Одно отличие, притом поразительное: вроде по всем приметам расти бы здесь, в заповеднике, боровикам, крепеньким, как орешки, а нет их. Может, рано? Но маслята, и молодые и перезрелые, попадаются, а боровиков ни единого. И грибников нет. Не доверяют англичане лесным грибам, признают только парниковые шампиньоны да что-то маринованное до горечи наподобие синюшек. А белых не собирают, опасаясь отравы, хотя в любой приличной книжной лавке продаются толстые альбомы-определители, где все изображено в натуральных красках и с кулинарными рецептами в приложении.

После третьей или четвертой поездки в Нью-Форест старичок Уилмонт осведомился как бы невзначай, стараясь прикрыть недосужее любопытство старомодной вежливостью, чего это ради я катаюсь изо дня в день по одному маршруту. Мне, очевидно, предоставлялась возможность вспылить: когда же, мол, кончится слежка? Или разыграть удивление: откуда вы взяли, что маршрут не меняется… Обеими возможностями я пренебрег. Соревнуясь со старичком в вежливости, объяснил про корабельные сосны и про грибы. Не забыл и про величавый собор в Уинчестере, где делал неизменную остановку.

Объяснение, судя по всему, было признано удовлетворительным. Еще я добавил, что сознательно «накатываю» один маршрут, прямой и несложный, чтобы привыкнуть к левостороннему движению. Тоже почти правда, хотя ездить по левой стороне оказалось гораздо проще, чем я предполагал, а переключать скорости левой рукой удалось приноровиться с первого раза.

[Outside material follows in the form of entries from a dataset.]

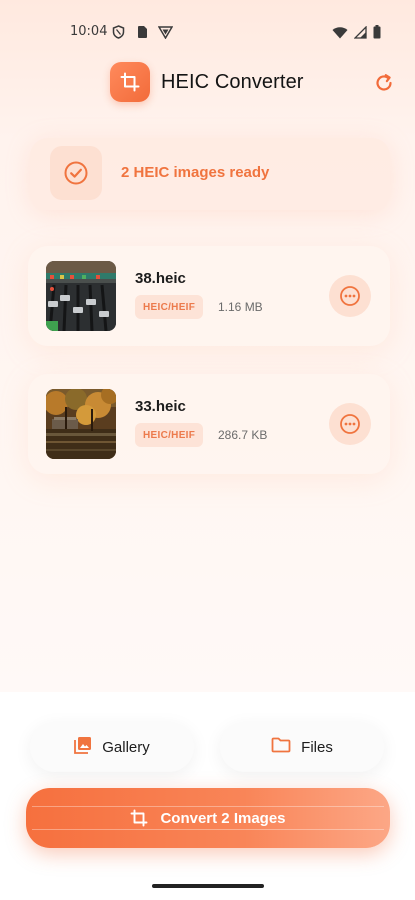  What do you see at coordinates (160, 406) in the screenshot?
I see `file-name: 33.heic` at bounding box center [160, 406]. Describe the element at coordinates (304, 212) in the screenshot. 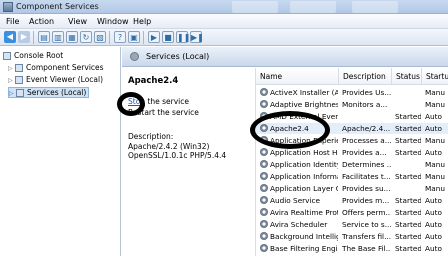

I see `service-name-text: Avira Realtime Protection` at that location. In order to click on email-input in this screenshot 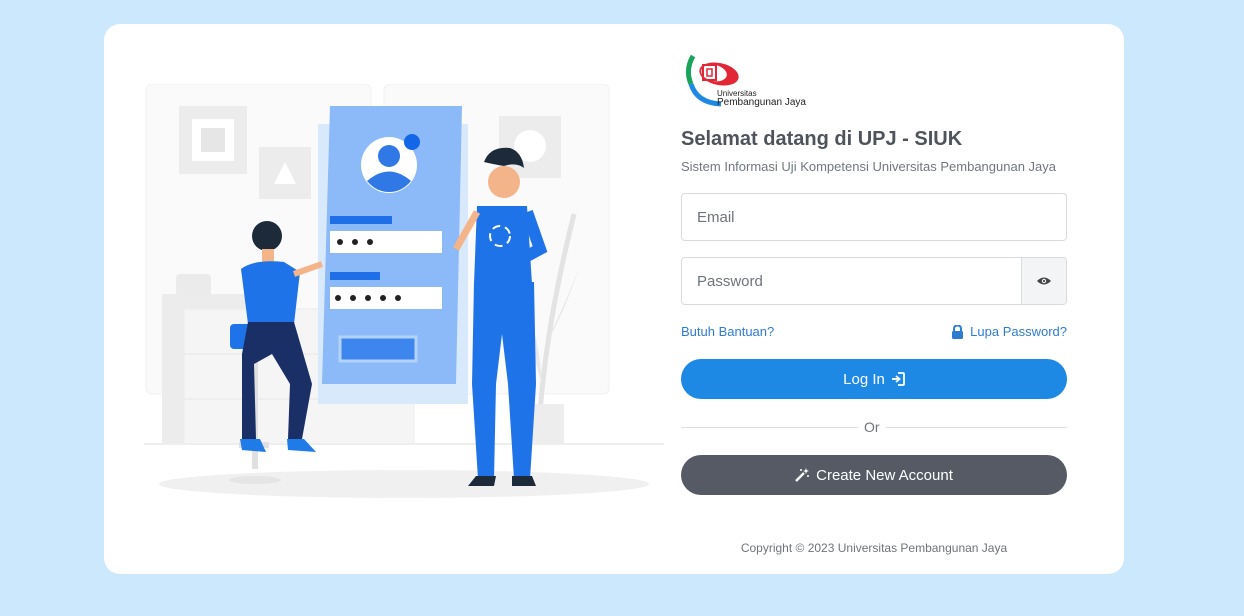, I will do `click(847, 217)`.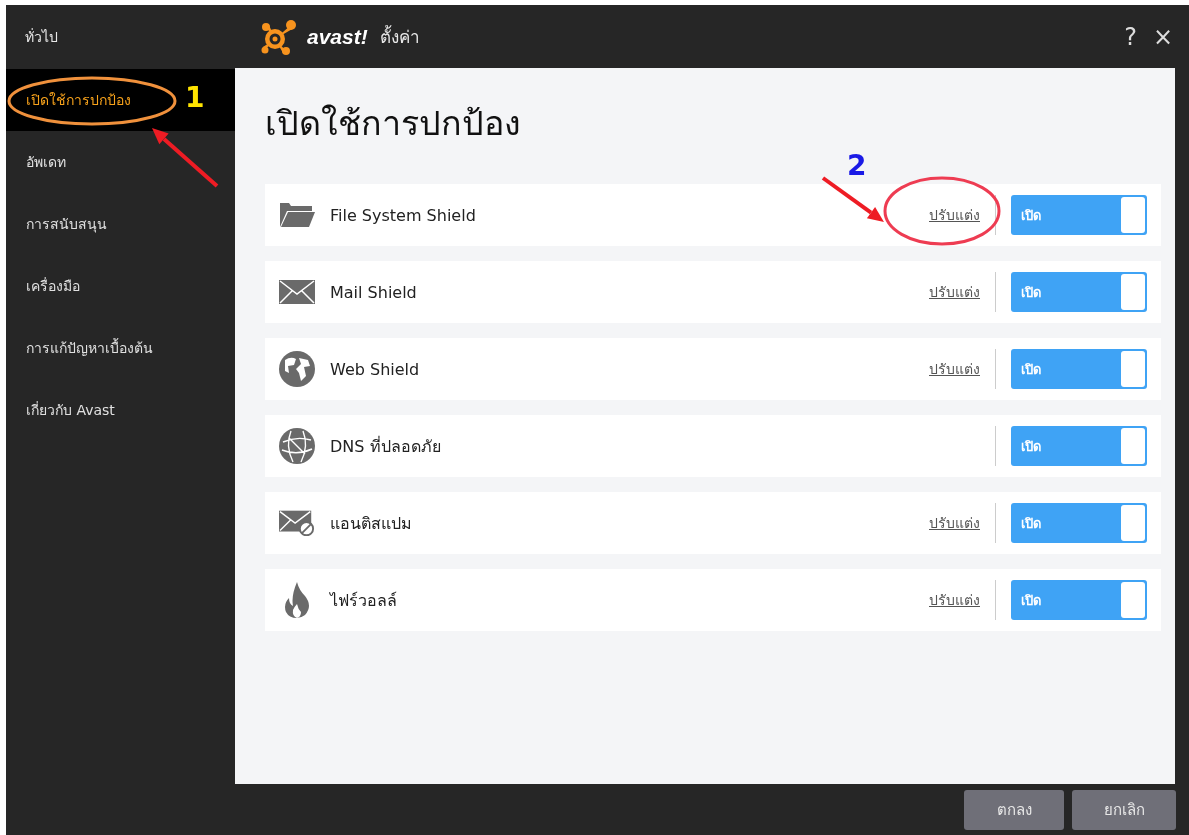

Уилмонт пошлепал губами и спросил, доволен ли я машиной. Тут уж можно было вовсе не кривить душой: машина была прекрасная, послушная, удобная. Несерийная блошка, засунутая ей в нутро, на потребительские ее качества не влияла.

Три недели, обусловленные с Крозье, пролетели как один миг. Чуть не впервые с самого начала «фестиваля», не считая отдельных яростных вспышек и разрозненных, фрагментарных удач, я не ждал, как повернутся события, не приспосабливался к ним, а последовательно направлял их. По крайней мере, мне так казалось. Я работал. Считалось, что над статьями для «Ридерс», на самом деле — над дневниками. Кассеты множились, их стало две, потом три, потом пять…

Возникал, конечно, вопрос, как их хранить, но и тут на помощь пришла «тойота». Я перекладывал их в красочные коробочки из-под записей фабричного производства и сваливал с нарочитой небрежностью в так называемое отделение для перчаток. Говорят, лучший способ спрятать что-либо — держать на виду. Поскольку машина была «с музыкой», наличие в ней большого числа кассет подозрений не вызывало.

А через три недели я, как и надеялся, попал в Париж.